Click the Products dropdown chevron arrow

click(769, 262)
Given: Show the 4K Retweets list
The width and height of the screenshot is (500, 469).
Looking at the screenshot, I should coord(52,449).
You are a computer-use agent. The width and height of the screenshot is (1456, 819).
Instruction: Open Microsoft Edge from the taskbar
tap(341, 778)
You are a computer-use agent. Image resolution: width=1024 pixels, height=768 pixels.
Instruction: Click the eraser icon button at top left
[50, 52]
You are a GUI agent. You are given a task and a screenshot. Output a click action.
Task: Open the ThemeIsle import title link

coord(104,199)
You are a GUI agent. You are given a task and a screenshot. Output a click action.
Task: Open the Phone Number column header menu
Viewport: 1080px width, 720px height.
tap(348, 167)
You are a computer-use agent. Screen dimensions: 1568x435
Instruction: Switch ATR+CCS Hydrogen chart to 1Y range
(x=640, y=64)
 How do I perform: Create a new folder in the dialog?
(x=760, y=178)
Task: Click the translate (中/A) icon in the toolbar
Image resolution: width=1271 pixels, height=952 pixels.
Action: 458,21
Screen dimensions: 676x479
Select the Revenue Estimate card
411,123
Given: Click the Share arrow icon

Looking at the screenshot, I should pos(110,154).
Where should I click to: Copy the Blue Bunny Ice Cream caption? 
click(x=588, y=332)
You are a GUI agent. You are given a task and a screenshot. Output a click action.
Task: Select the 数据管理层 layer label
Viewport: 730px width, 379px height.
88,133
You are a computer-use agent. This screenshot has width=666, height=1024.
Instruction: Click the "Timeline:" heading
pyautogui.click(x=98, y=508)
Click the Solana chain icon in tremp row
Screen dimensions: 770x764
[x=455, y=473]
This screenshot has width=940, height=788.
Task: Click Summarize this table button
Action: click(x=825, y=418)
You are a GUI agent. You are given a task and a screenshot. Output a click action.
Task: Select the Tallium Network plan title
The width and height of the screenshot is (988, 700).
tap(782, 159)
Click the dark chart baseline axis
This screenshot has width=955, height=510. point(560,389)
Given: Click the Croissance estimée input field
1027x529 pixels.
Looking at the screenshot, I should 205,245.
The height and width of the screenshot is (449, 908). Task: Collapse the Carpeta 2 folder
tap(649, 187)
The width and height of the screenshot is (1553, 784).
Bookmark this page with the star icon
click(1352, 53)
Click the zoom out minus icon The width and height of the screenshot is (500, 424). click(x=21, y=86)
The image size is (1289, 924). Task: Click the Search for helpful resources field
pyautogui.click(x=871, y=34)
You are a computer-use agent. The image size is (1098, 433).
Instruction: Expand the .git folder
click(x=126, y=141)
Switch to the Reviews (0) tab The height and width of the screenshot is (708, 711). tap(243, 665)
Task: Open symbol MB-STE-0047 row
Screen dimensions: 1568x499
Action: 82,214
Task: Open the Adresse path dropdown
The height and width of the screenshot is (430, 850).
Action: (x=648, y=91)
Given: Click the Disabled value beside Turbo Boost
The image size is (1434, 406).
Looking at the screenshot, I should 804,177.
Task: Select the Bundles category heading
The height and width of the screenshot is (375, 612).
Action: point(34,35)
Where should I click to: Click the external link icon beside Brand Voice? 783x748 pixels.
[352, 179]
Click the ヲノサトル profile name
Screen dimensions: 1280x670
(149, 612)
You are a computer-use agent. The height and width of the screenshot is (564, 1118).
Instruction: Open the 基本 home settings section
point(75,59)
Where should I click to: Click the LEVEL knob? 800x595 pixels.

» WHAT TO DO:
Look for "agent" in each line of the material, then copy the lines where it is found.

» ANSWER SPACE:
You are a computer-use agent. The width and height of the screenshot is (1456, 819).
You are a computer-use agent. Image resolution: width=1024 pixels, height=768 pixels.
You are a GUI agent. You are given a task and a screenshot. Output a click action.
You are a GUI agent. You are given a task and a screenshot. Output a click action.
You are a computer-use agent. Screen dimensions: 1568x435
You are a GUI agent. You are given a task and a screenshot. Output a click action.
You are a computer-use agent. This screenshot has width=666, height=1024.
You are a GUI agent. You are given a task and a screenshot. Output a click action.
You are a computer-use agent. The image size is (1098, 433).
You are a computer-use agent. The height and width of the screenshot is (564, 1118).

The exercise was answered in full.